LARRY, 24, a Tonawanda High School grad and Air Force vet, had done rock in The Reason Why, but never country. Now he likes it: “You can put feeling into country more than anything else.” He’s married, drives a soft drink delivery truck.

        Don Betts is 26 and he’s been drumming ever since he started beating his mother’s pots and pans. As a teenager in Jan & The Caravans, he played shows with WKBW’s Rod Roddy and Joey Reynolds at Cuba Lake. Later he was with The Soul Brothers (now The New Era).

        Steve’s group sat in with Don’s last band last year and that’s when Don was “enrolled.” This is his first country band.

        A North Tonawanda native and Army veteran, he’s a Children’s Hospital X-ray staffer and he’s engaged.
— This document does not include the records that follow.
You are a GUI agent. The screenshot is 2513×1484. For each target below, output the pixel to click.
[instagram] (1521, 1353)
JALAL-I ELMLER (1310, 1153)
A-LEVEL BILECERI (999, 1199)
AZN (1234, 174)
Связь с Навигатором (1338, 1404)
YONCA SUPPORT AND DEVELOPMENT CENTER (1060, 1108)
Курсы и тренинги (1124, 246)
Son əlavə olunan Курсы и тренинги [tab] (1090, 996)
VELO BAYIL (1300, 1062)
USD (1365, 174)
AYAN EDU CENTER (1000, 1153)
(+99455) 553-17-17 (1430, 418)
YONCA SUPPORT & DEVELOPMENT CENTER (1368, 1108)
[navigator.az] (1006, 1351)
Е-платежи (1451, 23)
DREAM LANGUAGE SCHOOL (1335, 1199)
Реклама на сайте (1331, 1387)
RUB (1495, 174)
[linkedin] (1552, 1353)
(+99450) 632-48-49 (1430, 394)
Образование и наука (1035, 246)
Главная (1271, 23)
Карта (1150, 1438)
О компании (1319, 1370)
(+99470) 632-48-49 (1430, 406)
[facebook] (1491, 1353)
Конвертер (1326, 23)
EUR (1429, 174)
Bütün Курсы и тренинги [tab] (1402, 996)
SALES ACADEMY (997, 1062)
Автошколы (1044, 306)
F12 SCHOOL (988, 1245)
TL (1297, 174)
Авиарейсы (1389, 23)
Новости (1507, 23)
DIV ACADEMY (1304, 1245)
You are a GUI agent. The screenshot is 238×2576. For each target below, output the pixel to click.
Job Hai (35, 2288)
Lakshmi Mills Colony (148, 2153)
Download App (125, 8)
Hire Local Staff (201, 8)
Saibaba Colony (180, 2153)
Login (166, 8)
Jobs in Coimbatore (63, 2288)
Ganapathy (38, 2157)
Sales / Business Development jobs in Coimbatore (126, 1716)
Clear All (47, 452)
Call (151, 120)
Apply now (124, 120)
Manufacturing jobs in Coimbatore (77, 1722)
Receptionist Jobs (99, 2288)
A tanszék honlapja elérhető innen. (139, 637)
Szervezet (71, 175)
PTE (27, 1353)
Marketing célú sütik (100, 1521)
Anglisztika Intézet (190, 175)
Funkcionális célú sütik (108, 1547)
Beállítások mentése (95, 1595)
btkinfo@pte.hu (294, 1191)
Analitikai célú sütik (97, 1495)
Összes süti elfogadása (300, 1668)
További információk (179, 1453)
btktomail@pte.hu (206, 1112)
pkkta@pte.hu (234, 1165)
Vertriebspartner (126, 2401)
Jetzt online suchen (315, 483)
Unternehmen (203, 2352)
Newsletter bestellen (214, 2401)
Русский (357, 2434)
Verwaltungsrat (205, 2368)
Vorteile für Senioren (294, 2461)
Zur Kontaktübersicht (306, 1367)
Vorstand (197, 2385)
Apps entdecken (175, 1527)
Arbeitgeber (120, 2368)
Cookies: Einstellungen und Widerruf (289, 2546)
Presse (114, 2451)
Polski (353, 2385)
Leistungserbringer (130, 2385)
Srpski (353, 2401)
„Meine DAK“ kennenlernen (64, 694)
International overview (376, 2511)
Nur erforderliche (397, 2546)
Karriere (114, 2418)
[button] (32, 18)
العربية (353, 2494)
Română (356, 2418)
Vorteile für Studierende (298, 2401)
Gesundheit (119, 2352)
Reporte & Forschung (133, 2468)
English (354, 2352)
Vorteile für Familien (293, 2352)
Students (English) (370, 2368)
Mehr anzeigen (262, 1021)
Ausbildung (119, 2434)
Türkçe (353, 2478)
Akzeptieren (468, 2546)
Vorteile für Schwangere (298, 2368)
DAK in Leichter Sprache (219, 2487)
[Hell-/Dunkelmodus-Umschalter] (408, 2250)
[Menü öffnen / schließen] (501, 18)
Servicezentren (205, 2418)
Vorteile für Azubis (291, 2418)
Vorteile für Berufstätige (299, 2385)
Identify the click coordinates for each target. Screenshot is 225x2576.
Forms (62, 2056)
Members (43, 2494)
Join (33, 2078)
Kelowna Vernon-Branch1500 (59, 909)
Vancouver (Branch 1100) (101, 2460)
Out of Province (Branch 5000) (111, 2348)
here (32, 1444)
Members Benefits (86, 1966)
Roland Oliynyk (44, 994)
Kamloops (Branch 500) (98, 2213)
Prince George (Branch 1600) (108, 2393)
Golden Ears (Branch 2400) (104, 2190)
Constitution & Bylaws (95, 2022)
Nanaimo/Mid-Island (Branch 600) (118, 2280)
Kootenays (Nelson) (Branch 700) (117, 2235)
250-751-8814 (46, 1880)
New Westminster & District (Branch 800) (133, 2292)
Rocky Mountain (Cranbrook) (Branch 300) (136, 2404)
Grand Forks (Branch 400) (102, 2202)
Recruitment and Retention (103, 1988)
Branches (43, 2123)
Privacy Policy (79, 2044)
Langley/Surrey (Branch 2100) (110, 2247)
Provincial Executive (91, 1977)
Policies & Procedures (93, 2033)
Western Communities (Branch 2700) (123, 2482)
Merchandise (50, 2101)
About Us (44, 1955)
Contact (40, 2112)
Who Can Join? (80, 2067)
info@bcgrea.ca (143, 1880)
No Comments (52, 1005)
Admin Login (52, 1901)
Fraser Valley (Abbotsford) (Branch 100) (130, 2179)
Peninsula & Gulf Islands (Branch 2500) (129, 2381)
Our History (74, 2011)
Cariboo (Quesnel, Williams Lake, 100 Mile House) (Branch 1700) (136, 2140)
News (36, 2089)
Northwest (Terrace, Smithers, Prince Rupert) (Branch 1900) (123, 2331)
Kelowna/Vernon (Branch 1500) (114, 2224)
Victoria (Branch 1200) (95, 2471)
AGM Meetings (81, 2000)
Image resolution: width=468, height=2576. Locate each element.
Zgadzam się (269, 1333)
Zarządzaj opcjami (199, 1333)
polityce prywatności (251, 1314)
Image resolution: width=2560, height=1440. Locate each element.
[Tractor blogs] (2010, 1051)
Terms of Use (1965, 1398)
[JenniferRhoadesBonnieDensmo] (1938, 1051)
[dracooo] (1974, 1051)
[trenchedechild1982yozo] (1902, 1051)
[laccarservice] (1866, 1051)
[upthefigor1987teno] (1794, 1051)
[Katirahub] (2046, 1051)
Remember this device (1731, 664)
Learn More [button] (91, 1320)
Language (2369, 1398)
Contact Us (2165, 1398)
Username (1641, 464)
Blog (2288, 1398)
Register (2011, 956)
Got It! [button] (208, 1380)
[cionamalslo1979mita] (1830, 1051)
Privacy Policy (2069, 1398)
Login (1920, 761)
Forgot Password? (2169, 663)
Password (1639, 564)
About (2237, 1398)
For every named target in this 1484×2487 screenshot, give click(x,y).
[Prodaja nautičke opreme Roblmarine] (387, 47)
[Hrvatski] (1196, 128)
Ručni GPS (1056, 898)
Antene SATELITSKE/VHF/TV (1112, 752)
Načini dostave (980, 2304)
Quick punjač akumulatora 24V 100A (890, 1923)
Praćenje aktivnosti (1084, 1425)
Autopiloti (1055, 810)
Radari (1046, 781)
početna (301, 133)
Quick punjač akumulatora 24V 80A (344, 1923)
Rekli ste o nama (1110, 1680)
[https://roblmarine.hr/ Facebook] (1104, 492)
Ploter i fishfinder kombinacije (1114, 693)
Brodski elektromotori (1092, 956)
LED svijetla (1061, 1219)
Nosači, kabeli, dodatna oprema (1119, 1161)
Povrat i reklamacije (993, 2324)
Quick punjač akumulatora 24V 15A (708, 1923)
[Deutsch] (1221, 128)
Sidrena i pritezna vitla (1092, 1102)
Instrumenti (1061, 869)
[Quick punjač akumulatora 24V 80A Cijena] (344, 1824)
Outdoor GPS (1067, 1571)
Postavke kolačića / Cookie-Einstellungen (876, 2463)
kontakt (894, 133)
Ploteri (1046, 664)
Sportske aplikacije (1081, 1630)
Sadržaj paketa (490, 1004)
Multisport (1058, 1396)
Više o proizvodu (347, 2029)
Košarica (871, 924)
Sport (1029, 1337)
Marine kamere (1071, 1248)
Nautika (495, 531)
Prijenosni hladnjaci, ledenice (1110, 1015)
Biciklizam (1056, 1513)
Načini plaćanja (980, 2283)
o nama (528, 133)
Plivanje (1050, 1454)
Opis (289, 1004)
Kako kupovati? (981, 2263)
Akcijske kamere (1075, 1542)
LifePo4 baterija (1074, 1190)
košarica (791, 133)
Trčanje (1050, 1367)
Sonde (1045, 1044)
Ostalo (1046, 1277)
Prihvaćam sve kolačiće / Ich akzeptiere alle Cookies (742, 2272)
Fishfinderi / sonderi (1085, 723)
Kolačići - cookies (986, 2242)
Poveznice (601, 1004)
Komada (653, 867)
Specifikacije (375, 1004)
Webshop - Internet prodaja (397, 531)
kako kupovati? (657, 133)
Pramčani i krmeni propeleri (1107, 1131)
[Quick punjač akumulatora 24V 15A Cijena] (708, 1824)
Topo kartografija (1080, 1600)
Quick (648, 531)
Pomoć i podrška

        Instead of going to California a couple years back, Don (Bucky) Neal, 25, took his $600 savings and picked up a bass guitar. He played with a couple country bands and got a call from Steve about a year ago.

* * *

A SEABEES veteran, he lives in Niagara Falls (went to Niagara-Wheatfield and LaSalle High), is married, has a daughter, works as a mechanic and wants the group to make it so he can get rid of the grit the job leaves on his hands.

        “Country Music Circus” was Bucky’s idea. Trouble is, everybody just calls them Country Circus.

        “They leave out the most important part,” Bucky says, “they forget the music.”

        “Well,” Steve drawls, “we don’t.”

* * * * *

PHOTO CAPTION: Steve Scott, front center, and the Country Music Circus, from left, bass guitarist Don (Bucky) Neal, drummer Don Betts and rhythm guitarist Larry Dolan.

* * * * *

FOOTNOTE: Google doesn’t know anything about any of these folks, aside from entries in a couple issues of Billboard magazine in May 1972, where the music director of WWOL reported that his playlist included “Red Hot End.”

Meanwhile, Belle Dowdell’s grandson, F. Neil Chaffie, was one of my colleagues in the itty-bitty city room at my hometown paper, The Dunkirk Evening Observer, where I learned the nuts and bolts of journalism before I came to The News in 1968.